The JCO included the following technical justifications:

L-2025-148 Enclosure Page 2 of 2

1. The reduction in fracture toughness results in postulated flaw sizes that cannot analytically support faulted events, specifically loss-of-coolant (LOCA) loads. The acceptability under normal/upset loadings and/or flow induced vibration (FIV) conditions are not impacted.
2. The impact associated with LOCA loads is mitigated by automatic insertion of the core control elememts.
3. The 18-month ultrasonic re-inspection identified no flaw growth during the operating cycle.
4. The JCO was supplemented with Neutron Noise Monitoring. This was a conservative, one-time activity meant to verify the integrity of the core barrel.
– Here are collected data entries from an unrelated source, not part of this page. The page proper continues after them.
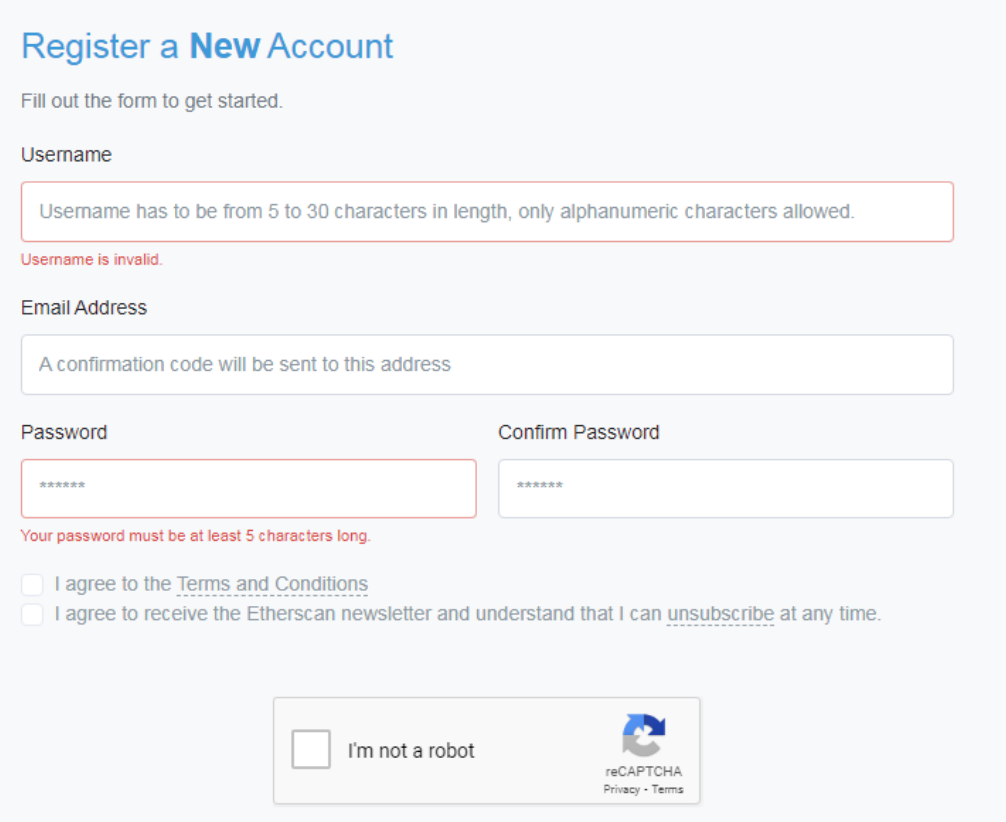This screenshot has height=822, width=1006.
Task: Check the Etherscan newsletter agreement checkbox
Action: pos(31,614)
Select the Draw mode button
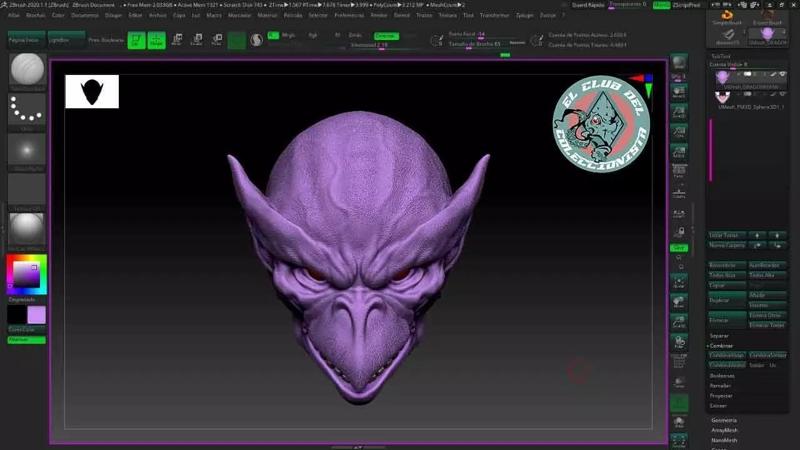Screen dimensions: 800x450 pyautogui.click(x=157, y=40)
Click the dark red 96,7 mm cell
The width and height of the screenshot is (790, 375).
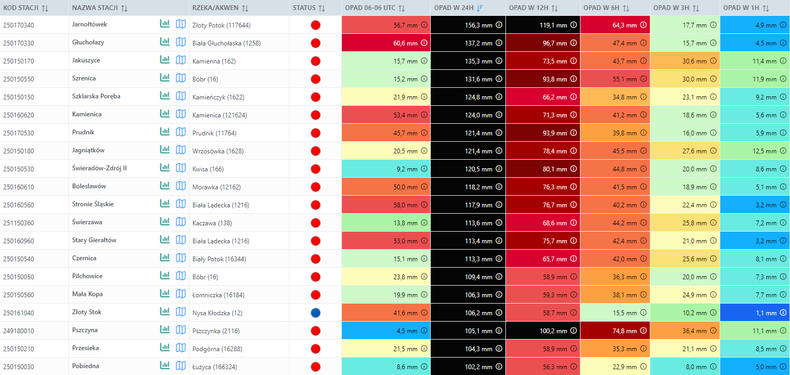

In addition to the JCO, PSL completed a leak-before-break analysis that results in reduced postulated LOCA loads. These LOCA loads are being utilized to support an update to the flaw evaluation and restore compliance to WCAP-17096. This update will be completed prior to the fall 2025 refueling outage.

Conclusion/Findings:

Deviation from the NEI 03-08 Needed requirement is technically justified by the referenced Westinghouse JCO, which describes the lack of safety and/or commercial concern during normal operating and transient loads. The impact to LOCA load conditions is mitigated by the automatic shutdown capability, as well as the pending flaw calculation update that will restore compliance with an NRC approved methodology.

References:

1. EPRI MRP-227, Revision 1-A, Pressurizer Water Reactor Internals Inspection and Evaluation Guidelines, December 2019.
2. Westinghouse Report WCAP-17096-NP-A, Rev. 03, Reactor Internals Acceptance Criteria Methodology and Data Requirements, August 2023.
3. EPRI Letter MRP 2025-003, MRP-227 - Use of NRC Approved Methodologues for PWR Internals Evaluations, March 5, 2025.
4. Westinghouse Letter LTR-AMLR-18-22, Rev.0, Disposition of Indications Observed in the Core Support Barrel at St. Lucie Unit 1, March 30 2018.
5. Westinghouse Report WCAP-18452, Rev. 01, St. Lucie Unit 1 Core Support Barrel and Core Shroud Flaw Analysis, March 2020.
6. Westinghsoue Letter MRP-2023-011, Summary of EPRI Expert Panel Assessmenr of Irradiated Stainless Steel Fracture Toughness in PWR Internals Components, November 6, 2023.
7. Westinghouse Letter LTR-AMLR-21-19, Rev.02, Justification for Continued Operation for St.

Lucie Unit 1 Fall 2025 Refueling Outage, February 29, 2024.